Dataset content:
- - -

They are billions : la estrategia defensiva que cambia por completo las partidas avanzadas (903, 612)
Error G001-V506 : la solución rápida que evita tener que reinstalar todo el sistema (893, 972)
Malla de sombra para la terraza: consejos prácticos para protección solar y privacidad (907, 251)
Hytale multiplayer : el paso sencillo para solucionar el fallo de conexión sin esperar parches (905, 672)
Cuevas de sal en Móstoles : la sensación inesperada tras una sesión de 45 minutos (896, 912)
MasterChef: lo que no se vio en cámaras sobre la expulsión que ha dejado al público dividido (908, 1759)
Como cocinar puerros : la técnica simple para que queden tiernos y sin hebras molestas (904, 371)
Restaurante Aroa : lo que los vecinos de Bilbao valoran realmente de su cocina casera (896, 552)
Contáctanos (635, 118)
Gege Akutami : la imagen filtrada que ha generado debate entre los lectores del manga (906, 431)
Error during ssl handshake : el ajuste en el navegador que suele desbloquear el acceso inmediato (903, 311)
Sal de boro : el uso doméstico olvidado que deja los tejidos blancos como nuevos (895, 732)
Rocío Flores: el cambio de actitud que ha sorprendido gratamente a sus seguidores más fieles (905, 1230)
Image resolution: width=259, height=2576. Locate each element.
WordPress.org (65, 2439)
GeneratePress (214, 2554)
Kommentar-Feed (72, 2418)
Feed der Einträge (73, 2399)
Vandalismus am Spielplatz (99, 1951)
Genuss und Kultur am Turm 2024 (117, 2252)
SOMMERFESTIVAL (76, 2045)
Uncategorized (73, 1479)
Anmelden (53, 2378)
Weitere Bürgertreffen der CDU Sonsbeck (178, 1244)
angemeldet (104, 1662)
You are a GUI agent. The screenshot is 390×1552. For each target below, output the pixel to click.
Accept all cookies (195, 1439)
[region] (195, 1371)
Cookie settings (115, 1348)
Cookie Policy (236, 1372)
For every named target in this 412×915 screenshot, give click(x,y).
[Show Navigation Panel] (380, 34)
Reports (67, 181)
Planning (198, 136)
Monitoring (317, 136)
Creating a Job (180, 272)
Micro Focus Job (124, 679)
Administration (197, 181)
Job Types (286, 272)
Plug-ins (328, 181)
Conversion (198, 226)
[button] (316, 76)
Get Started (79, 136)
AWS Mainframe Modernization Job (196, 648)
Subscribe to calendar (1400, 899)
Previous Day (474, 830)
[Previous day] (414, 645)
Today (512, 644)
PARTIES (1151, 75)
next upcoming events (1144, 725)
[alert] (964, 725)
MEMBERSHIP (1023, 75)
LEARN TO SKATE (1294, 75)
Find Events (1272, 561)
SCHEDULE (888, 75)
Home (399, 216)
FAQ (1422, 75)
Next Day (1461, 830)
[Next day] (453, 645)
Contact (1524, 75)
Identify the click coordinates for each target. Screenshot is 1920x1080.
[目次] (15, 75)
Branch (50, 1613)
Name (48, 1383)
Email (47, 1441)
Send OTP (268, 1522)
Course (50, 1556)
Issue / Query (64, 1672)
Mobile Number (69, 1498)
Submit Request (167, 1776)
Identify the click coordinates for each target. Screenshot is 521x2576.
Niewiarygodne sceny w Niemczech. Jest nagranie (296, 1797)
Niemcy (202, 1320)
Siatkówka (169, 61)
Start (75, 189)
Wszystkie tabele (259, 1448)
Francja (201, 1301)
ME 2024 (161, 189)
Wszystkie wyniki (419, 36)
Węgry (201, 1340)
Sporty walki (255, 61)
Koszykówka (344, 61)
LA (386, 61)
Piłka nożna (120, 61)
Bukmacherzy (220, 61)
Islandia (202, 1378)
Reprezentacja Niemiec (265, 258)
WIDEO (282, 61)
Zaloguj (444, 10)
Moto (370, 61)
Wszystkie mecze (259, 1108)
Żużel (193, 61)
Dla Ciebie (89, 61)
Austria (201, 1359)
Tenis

- - -

Task brief: Considering only lines that contain the word "click", say how many there are in the data, with no other text.

Finished exercise: 4